El diagnóstico de EM es una tarea difícil, en particular cuando la enfermedad se limita a la mucosa oral. La base principal para el diagnóstico de EM es la historia del paciente y la presentación clínica, ya que las características histopatológicas patognomónicas no están disponibles y las investigaciones de laboratorio carecen de especificidad.
El manejo del EM varía según la gravedad de las lesiones y no existe un único tratamiento específico que haya sido reconocido universalmente como óptimo. La identificación y eliminación del agente desencadenante sospechoso y un tratamiento sintomático de apoyo adecuado son suficientes para la mayoría de los pacientes. No obstante, los pacientes con EM grave pueden necesitar hospitalización para terapia sistémica. La colaboración interdisciplinaria es vital en casos de EM mayor, dada la posible necesidad de interconsultas. De los pacientes de este estudio, 11 fueron derivados a especialidades médicas relevantes debido a afectación cutánea o mucosa distinta a la oral (nasal, genital u ocular). Los síntomas de los pacientes restantes se aliviaron utilizando varios agentes tópicos y medicamentos sistémicos. El tratamiento terapéutico para aliviar los síntomas bucales incorporó intervenciones como enjuagues bucales antisépticos y analgésicos, ungüentos anestésicos, hidrogel de corticoesteroides orales y, en algunos casos, tratamiento sistémico con corticoesteroides.

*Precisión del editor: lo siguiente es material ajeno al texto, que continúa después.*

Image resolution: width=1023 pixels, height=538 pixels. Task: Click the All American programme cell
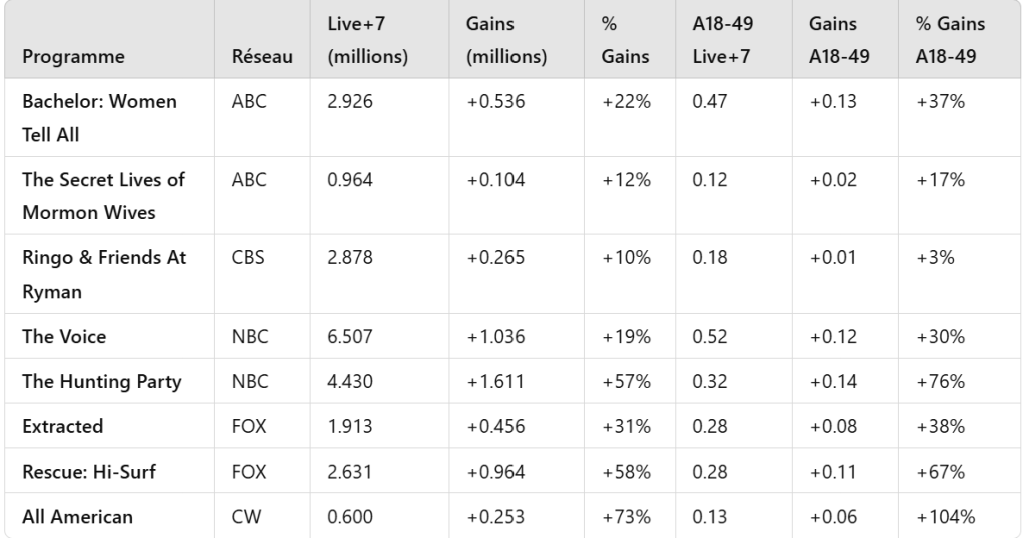(x=78, y=516)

Las limitaciones de este estudio derivan principalmente de su diseño retrospectivo. Un diseño multicéntrico sería beneficioso debido a la baja incidencia de la enfermedad. Es posible que se hayan identificado incorrectamente algunos factores etiológicos, ya que fueron informados por los propios pacientes. Las tasas de recurrencia se establecieron a través de la revisión de las historias clínicas y/o los reingresos relacionados con esta condición. Es posible que algunos pacientes con recurrencia no hayan sido readmitidos, lo que podría llevar a una subestimación de las tasas de recurrencia. Dado que la clínica donde se realizó el estudio es un centro de referencia terciario, y a que los pacientes fueron derivados selectivamente para el tratamiento, esta cohorte puede no representar con precisión a la población general.
Conclusión |
El diagnóstico y el tratamiento precisos del EM, que se presenta con signos y síntomas variables, son de suma importancia. Para el conocimiento de los autores, este estudio es uno de los pocos en la literatura que evalúa las características de los pacientes ambulatorios con EM y los resultados pueden considerarse como una fuente epidemiológica para la región.
Se necesitan estudios clínicos prospectivos controlados, multicéntricos y a gran escala para obtener una comprensión más profunda de los mecanismos subyacentes involucrados en el desarrollo del EM y para validar aún más los hallazgos de esta investigación. Es esencial informar a los pacientes sobre la posible exposición a medicamentos y agentes infecciosos, y alentarlos a tener precaución.